LATE no es una novela de misterio.
Es una novela sobre lo que ocurre cuando el amor materno confunde protección con ocultamiento.
En el corazón de la historia hay madres que, frente al dolor, inventan realidades alternativas.
No por maldad.
No por perversión.
Sino por terror.
Para no perder a sus hijos —o para no perderse ellas mismas— deforman los hechos, suavizan lo insoportable, silencian lo que amenaza con romperlo todo.
Así crean un mundo habitable, pero falso.
Un refugio que termina siendo una jaula.
Los hijos crecen dentro de ese relato incompleto.
Intuyen grietas, sienten huecos, cargan culpas que no les pertenecen.
Viven una vida aparentemente normal, sostenida por secretos heredados y verdades postergadas que se manifiestan como angustia, desconcierto, repetición.
En LATE, el verdadero conflicto no es qué pasó, sino qué no pudo decirse.
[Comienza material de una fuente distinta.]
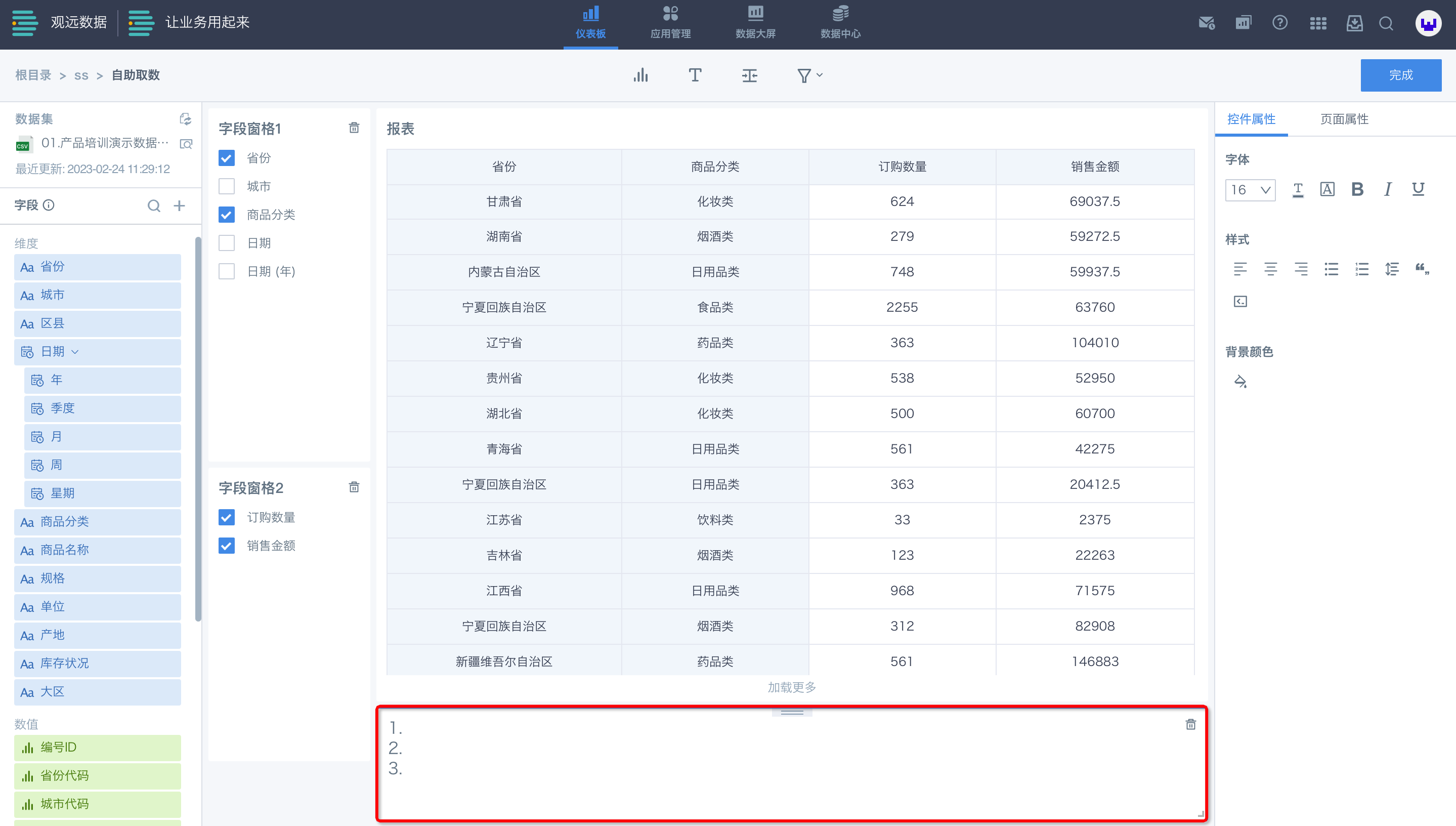The height and width of the screenshot is (826, 1456).
Task: Toggle underline text formatting
Action: [1418, 189]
La novela muestra cómo el amor que no soporta el dolor puede volverse destino: al negar lo traumático, las madres condenan sin querer a sus hijos a identidades fragmentadas, a una búsqueda constante de algo que no saben nombrar.
El recorrido de los personajes es un descenso —no al horror, sino al origen—.
Cuando la verdad comienza a emerger, lo que se rompe no es la familia, sino la ficción que la mantenía en pie.
Y recién entonces aparece la posibilidad de lo más difícil y lo más humano: dejar de ser hijos del secreto para convertirse en sujetos de su propia historia.